» **Task requirements**
Show every line of the material below that contains the word "thumbnail".

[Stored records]
## start
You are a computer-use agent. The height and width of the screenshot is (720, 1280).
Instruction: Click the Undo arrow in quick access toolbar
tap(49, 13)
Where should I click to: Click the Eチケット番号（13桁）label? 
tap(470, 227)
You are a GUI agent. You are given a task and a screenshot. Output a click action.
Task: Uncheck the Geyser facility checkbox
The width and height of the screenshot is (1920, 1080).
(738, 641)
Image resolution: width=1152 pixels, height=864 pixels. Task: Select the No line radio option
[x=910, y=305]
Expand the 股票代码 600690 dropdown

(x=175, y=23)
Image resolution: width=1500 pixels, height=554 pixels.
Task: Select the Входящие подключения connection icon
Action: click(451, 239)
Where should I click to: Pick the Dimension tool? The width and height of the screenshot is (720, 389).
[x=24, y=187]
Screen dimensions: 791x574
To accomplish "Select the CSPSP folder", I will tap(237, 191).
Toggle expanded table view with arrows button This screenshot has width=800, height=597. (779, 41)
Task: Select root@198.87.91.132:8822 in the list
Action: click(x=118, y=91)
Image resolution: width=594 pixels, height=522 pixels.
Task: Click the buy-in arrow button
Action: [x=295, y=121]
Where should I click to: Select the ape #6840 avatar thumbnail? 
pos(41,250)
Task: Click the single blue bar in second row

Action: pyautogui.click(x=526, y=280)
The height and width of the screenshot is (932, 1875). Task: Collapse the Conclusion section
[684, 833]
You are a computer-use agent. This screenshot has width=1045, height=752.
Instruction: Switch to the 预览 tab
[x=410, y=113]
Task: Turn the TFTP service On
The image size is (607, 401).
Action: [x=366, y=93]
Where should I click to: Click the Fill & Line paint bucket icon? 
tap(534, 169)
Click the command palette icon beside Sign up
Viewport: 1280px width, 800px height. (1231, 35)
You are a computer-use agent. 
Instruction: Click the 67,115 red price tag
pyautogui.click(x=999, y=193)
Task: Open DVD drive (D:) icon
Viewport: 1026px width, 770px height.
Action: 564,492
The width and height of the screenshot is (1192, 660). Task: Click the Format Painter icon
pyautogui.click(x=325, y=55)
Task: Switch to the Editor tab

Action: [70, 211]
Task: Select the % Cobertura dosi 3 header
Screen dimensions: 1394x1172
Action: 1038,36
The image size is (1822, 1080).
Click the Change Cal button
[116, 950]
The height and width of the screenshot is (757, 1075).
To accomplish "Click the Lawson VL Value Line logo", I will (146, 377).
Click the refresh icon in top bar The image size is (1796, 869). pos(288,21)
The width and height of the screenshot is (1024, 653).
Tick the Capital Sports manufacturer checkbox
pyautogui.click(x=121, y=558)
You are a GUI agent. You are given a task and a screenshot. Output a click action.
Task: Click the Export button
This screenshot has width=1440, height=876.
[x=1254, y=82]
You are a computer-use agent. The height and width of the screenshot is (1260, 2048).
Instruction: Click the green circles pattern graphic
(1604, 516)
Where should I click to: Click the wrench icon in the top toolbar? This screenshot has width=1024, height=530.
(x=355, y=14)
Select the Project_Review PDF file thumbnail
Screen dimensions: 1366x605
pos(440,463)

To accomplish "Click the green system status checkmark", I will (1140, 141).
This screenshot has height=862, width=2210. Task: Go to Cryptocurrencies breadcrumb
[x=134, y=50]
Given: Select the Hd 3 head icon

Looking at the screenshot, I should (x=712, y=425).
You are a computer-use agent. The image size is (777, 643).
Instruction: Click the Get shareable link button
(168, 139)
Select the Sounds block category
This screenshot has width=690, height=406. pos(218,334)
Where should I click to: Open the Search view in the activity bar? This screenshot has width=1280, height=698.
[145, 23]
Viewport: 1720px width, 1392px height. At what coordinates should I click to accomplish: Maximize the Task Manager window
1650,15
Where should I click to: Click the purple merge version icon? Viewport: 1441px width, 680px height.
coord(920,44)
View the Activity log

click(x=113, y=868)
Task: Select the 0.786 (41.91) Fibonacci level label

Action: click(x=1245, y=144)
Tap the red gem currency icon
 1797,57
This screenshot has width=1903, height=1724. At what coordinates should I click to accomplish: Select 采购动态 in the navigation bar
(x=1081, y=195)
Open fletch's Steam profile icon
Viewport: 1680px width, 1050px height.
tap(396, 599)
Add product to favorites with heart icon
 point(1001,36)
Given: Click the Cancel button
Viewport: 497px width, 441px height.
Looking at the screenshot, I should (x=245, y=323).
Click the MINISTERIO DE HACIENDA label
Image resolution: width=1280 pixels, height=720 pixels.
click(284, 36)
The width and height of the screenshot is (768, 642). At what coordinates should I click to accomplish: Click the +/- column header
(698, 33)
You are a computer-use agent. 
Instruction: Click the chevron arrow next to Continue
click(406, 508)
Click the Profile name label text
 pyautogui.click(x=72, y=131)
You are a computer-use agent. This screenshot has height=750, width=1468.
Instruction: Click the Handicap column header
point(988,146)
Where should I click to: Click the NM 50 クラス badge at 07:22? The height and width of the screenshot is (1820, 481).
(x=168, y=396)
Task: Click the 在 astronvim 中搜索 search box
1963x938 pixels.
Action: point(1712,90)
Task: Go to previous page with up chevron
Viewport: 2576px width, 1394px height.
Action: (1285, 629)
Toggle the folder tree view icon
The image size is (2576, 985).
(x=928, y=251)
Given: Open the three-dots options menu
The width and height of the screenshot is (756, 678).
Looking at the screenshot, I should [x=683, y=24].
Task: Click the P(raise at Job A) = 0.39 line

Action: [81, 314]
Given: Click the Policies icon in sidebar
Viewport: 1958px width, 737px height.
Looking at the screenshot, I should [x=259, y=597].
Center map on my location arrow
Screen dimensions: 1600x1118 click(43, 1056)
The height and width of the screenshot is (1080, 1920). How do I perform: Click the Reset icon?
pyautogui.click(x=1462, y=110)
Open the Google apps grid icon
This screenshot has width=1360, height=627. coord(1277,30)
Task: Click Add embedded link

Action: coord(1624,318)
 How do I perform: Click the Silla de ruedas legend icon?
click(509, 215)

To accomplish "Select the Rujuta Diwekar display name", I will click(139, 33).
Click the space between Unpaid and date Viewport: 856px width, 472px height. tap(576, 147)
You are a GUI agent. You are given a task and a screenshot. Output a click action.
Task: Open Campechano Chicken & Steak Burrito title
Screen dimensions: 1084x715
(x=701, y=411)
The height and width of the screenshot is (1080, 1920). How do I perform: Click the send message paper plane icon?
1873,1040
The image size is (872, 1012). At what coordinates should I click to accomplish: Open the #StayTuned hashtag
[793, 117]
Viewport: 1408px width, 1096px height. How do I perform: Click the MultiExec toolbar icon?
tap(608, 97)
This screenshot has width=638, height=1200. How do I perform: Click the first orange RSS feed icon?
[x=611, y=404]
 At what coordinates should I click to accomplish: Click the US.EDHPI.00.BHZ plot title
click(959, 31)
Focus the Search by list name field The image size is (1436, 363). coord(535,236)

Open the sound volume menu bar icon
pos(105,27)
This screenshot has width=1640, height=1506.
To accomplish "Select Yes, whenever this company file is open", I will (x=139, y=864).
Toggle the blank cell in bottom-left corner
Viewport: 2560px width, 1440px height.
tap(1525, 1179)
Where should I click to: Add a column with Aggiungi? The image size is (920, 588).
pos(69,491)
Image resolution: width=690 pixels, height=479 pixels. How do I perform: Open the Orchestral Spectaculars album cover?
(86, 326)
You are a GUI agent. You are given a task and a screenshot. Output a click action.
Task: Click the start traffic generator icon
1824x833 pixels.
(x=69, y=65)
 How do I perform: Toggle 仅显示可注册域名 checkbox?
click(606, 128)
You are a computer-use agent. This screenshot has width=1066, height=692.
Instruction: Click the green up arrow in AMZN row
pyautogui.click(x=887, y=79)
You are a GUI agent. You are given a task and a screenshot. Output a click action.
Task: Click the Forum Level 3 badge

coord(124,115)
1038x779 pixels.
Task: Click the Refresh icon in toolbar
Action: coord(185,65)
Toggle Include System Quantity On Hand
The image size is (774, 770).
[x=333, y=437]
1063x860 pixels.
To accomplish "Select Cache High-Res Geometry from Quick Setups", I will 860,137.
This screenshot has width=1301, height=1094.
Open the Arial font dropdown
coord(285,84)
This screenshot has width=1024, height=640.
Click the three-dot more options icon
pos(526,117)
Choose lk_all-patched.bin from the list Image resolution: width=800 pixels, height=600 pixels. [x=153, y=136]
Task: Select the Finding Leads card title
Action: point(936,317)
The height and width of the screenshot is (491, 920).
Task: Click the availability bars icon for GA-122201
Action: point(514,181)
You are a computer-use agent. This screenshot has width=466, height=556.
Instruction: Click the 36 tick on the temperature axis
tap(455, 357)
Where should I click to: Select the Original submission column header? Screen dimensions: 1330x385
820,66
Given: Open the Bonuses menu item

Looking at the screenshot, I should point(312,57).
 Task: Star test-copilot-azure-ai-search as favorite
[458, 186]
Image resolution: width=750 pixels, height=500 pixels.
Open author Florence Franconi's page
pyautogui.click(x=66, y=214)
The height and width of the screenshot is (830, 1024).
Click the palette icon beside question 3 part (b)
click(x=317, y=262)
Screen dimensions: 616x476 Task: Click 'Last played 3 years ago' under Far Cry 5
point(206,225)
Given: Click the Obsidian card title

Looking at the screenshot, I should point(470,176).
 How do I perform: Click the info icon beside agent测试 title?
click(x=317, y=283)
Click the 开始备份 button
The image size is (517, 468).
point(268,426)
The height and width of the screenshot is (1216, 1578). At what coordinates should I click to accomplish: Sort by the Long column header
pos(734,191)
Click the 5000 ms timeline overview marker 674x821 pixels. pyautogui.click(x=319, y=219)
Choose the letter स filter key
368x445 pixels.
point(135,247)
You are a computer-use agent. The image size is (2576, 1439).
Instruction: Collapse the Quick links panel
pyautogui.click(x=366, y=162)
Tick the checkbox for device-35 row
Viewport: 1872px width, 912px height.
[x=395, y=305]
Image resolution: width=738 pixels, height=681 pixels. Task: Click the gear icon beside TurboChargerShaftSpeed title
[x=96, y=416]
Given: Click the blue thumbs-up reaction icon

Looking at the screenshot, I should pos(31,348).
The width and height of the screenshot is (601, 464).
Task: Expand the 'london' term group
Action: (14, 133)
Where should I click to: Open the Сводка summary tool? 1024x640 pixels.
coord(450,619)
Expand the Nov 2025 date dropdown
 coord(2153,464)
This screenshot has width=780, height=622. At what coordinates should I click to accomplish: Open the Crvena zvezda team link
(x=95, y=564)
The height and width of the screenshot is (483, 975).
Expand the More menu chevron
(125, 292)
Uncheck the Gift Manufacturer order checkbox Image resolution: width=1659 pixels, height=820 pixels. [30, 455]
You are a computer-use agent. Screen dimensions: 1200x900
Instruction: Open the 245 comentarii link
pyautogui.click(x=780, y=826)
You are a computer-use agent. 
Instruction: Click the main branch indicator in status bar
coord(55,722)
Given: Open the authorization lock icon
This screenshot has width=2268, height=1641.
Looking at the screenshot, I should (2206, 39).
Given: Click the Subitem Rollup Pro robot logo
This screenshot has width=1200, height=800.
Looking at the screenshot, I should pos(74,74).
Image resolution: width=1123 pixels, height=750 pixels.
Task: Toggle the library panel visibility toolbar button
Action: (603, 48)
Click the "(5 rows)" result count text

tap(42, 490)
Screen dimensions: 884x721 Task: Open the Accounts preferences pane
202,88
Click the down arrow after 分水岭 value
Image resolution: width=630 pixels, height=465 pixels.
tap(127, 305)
## end
» **Solution to this task**
Where should I click to: Select the ape #6840 avatar thumbnail? 
Select the Project_Review PDF file thumbnail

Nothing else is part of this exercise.